Organ Transplants  Can Spread Cancer

DATE OF PUBLICATION: OCTOBER 2004

ASSOCIATED PRESS (no date)Five patients who developed skin cancer after an organ transplant may have received cancer seed cells from the donor. This was the finding of a team of researchers in Modena, Italy.

The cancer, Kaposis sarcoma, is caused by a virus that the body usually can eliminate. It has become associated with the AIDS epidemic because the virus affects people with weakened immune systems.

Kaposis sarcoma appears in about one out of every 200 transplant recipients, which is 400 to 500 times the rate of the general population.

It had been thought the virus was able to take hold in these patients because their immune systems were suppressed in order to prevent rejection of the new organ.

But that European research team has found evidence that, at least in some transplant patients, seed cells for the cancer tumors seem to have originated in the organ donor.

The findings of the team (led by Patrizia Barozzi and Mario Luppi of the University of Modena and Reggio Emilia in Modena, Italy) have been reported in medical journals.

The study shows that "tumor cells from the organ donor can contribute to one of the most frequent transplant-related malignancies," Patrick S. Moore of the University of Plattsburgh Cancer Institute commented. He was not part of the research team.

Several weeks earlier, Scottish physicians reported on two cases of patients developing melanoma (the skin cancer) from transplanted kidneys, even though the donor was successfully treated for the cancer many years earlier.

Transfer of cancer from a donated organ to a transplant patient is rare; and the chances of it happening long after the donor was treated for the condition is thought to be extremely unlikely.

In the cases involving Kaposis sarcoma, researchers studied eight patients, six women and two men, who received kidneys from male donors and who developed Kaposis sarcoma nine months to 40 months later.

In analyzing the cancer cells from the women, the researchers detected Y-chromosome DNA in four cases, indicating the cells originated with a man.

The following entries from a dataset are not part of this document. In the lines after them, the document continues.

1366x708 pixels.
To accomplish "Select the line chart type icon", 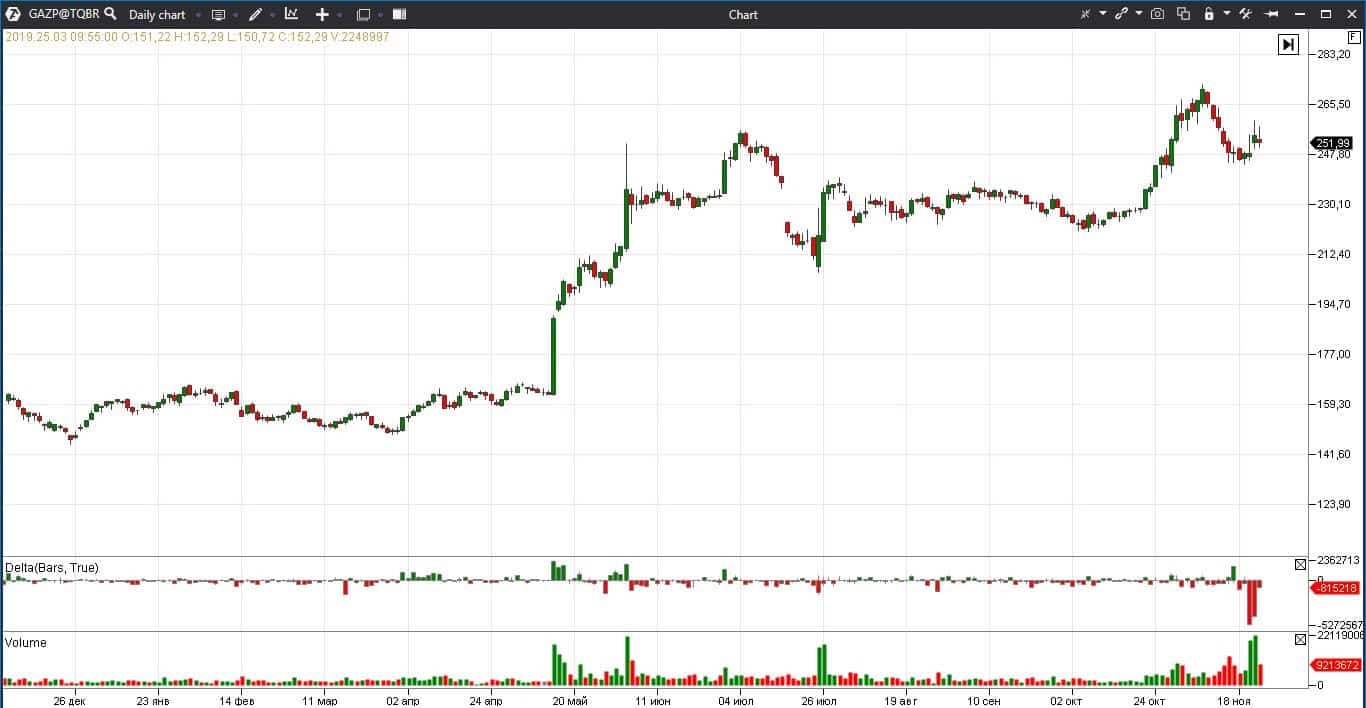I will (291, 15).
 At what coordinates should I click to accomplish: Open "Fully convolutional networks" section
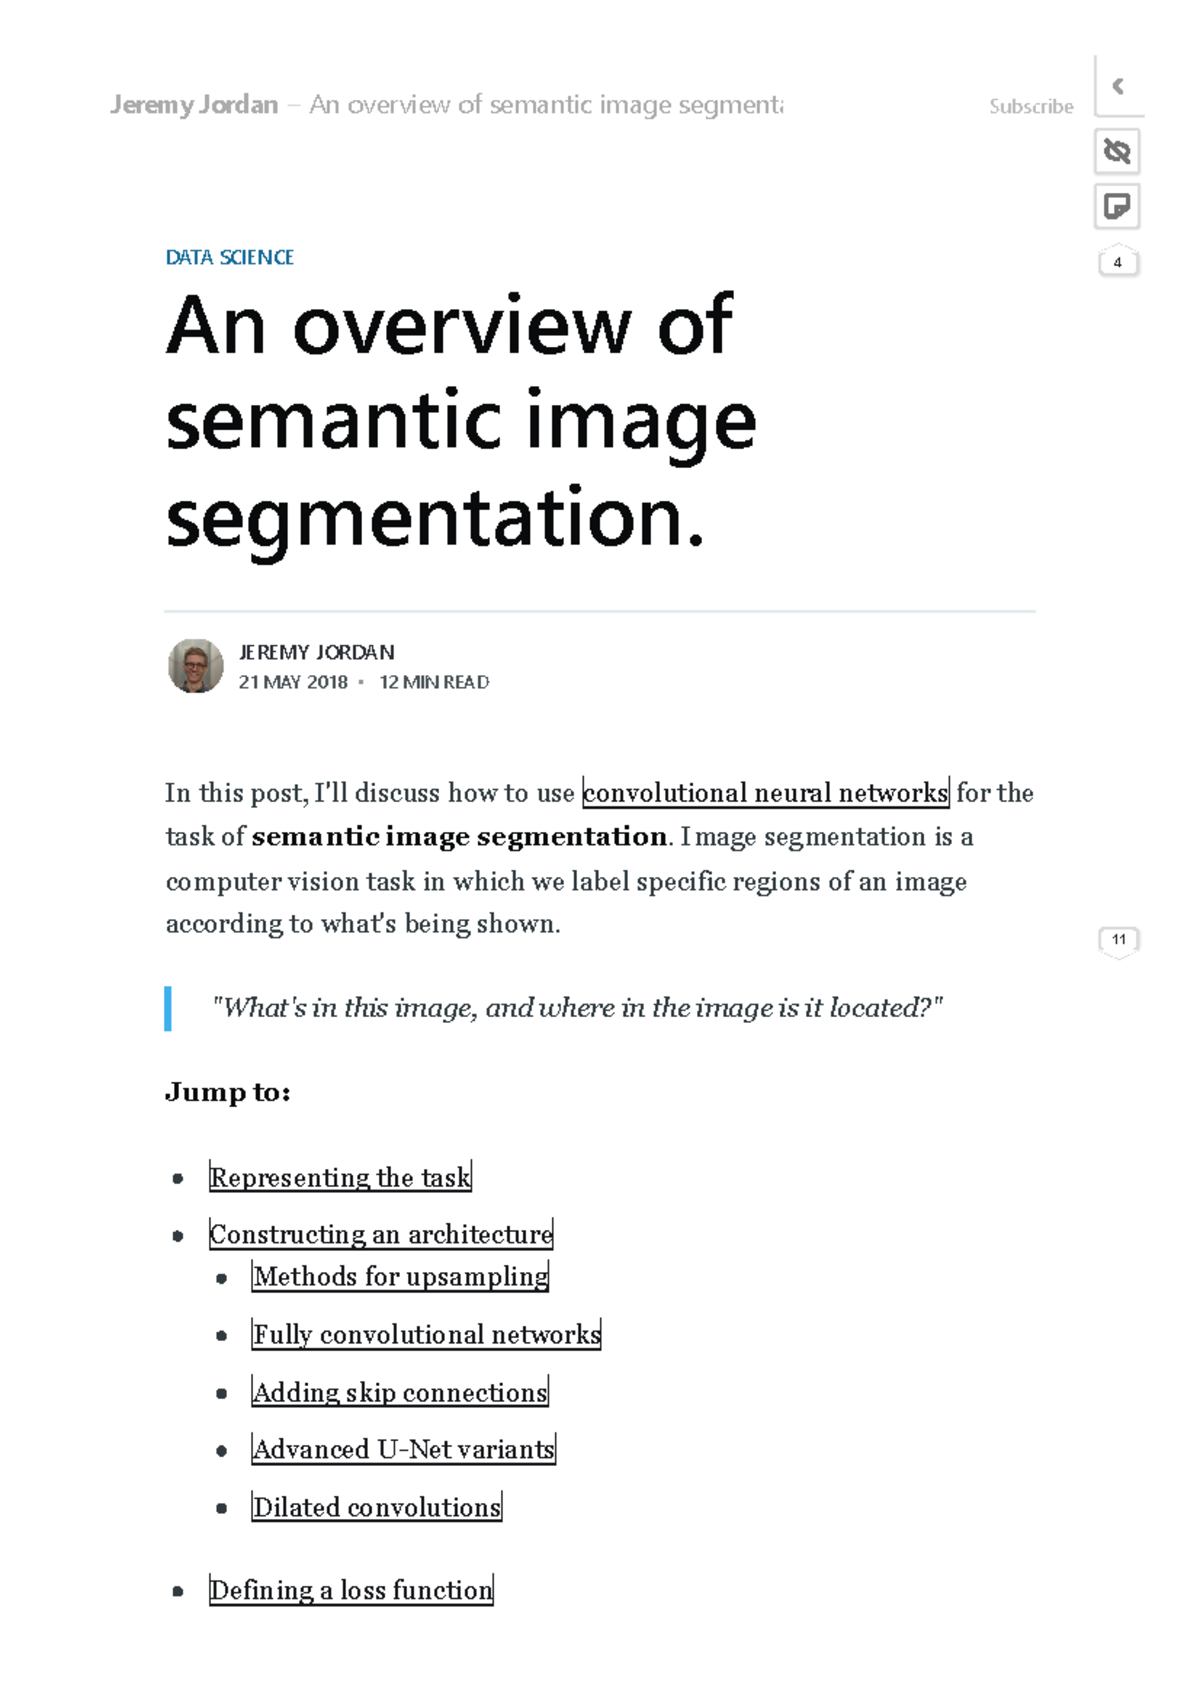click(x=427, y=1334)
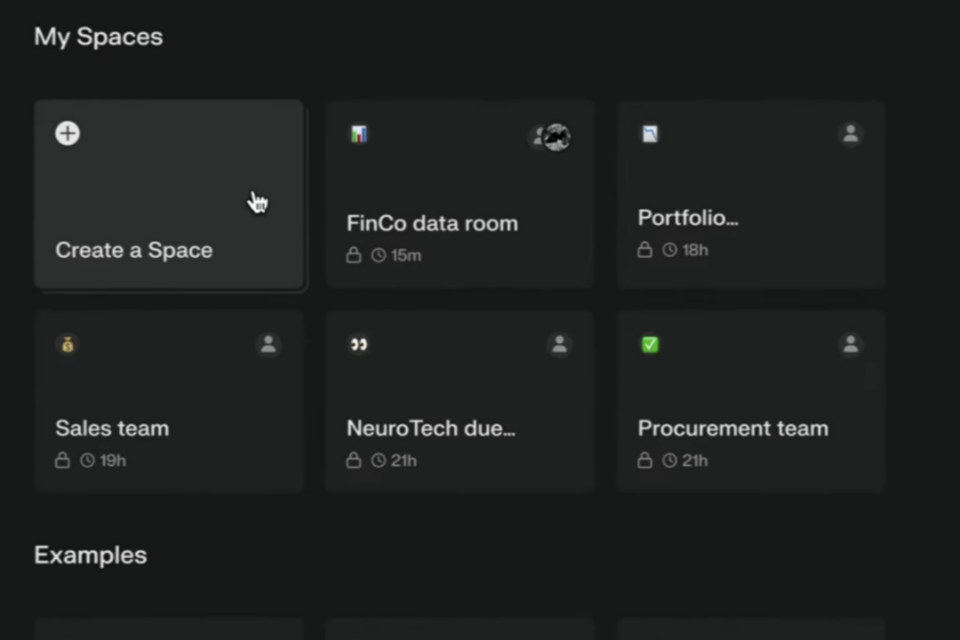Click the user icon on Sales team card

(x=267, y=344)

There was no evidence of Y-chromosomes in the cancer in the other two women or in normal cells from any of the women. These facts are considered highly significant.

Using the DNA analysis of the cancer cells in the men, the researchers discovered that in one case the cancer DNA was related to that of the organ donor.

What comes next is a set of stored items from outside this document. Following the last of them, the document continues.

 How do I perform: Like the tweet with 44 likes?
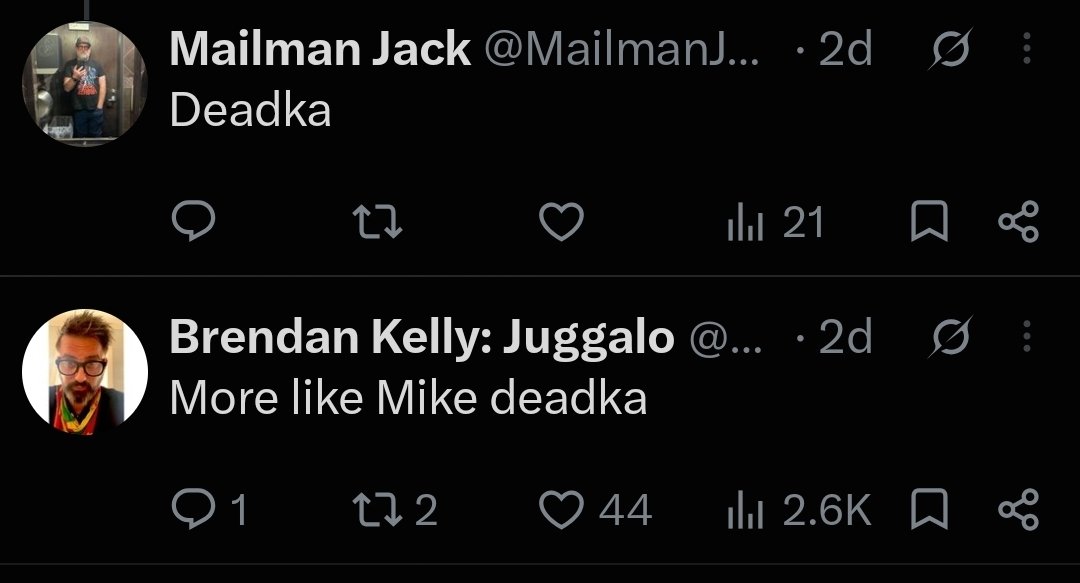tap(595, 509)
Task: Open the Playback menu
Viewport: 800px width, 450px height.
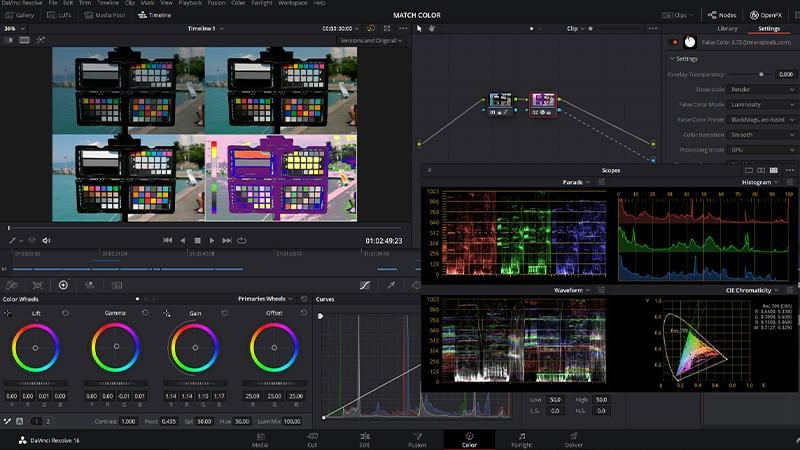Action: pyautogui.click(x=190, y=4)
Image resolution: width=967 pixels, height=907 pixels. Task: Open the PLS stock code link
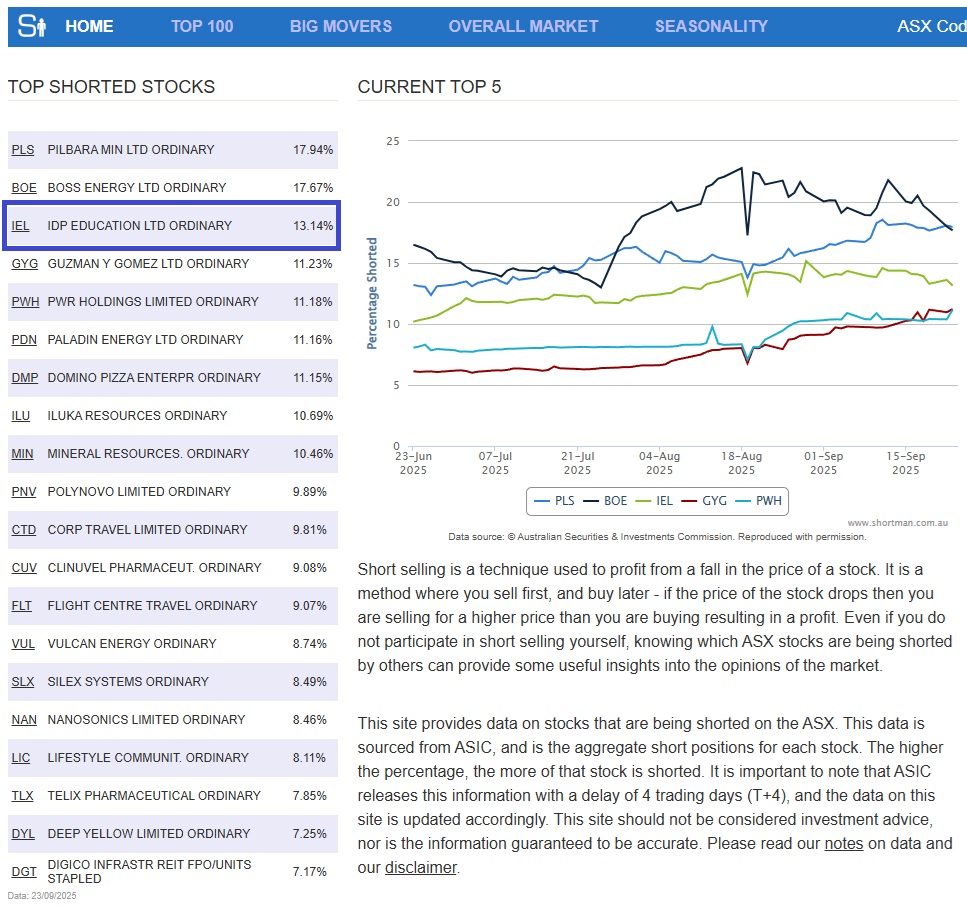coord(22,150)
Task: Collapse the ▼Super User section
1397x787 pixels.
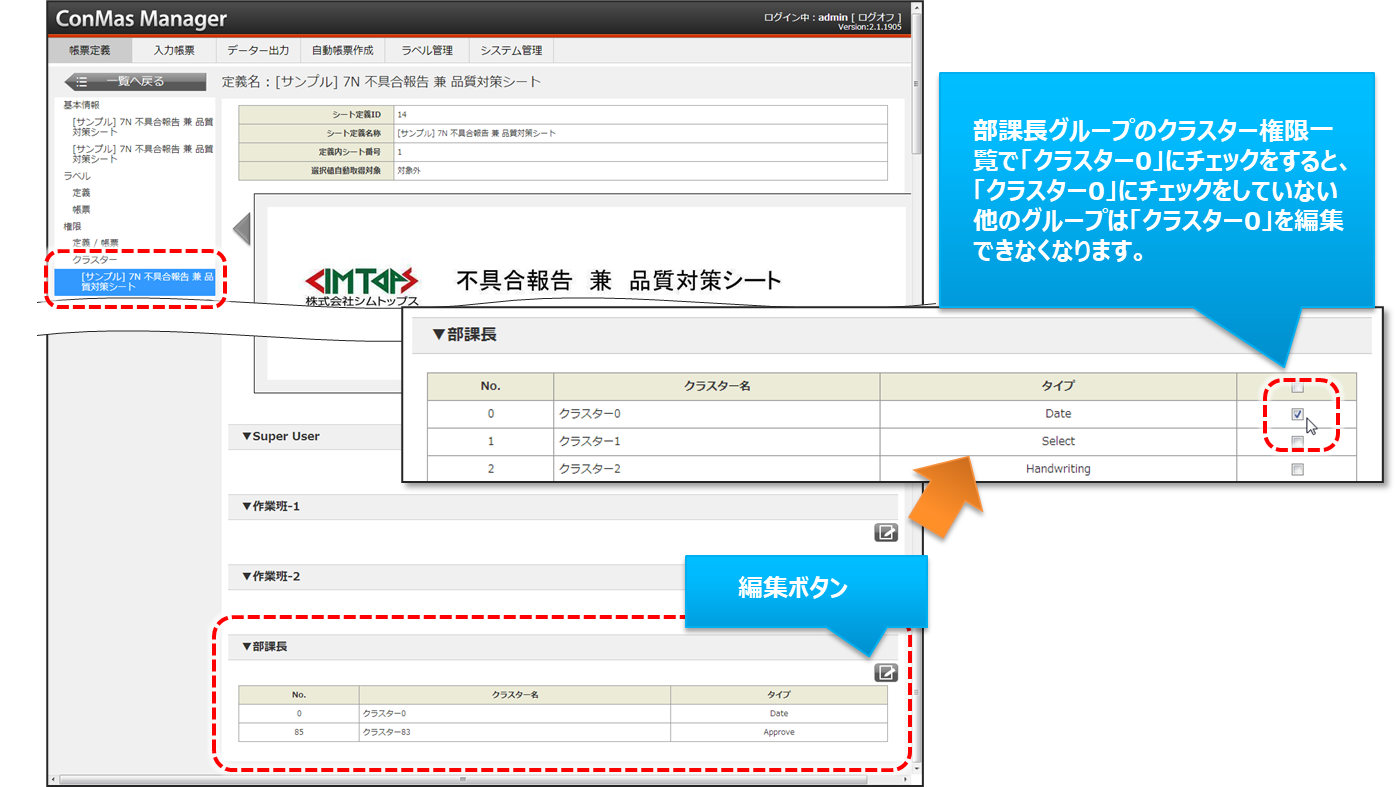Action: [x=281, y=437]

Kaposis sarcoma can be treated by reducing or ending the suppression of the patients immune system, allowing it to battle the cancer.

That also can mean the immune system will begin attacking the transplanted organ, causing it to be rejected.

Dr. Moore made note of the fact that the organ donors had no symptoms of Kaposis sarcoma. This suggests that they are infected with the cancer-causing virus, but that their bodies are able to destroy the cancer cells when they form.

However, once the infected organ is transplanted into a patient who has a weakened immune system, the cancer cells are able to grow and cause the disease.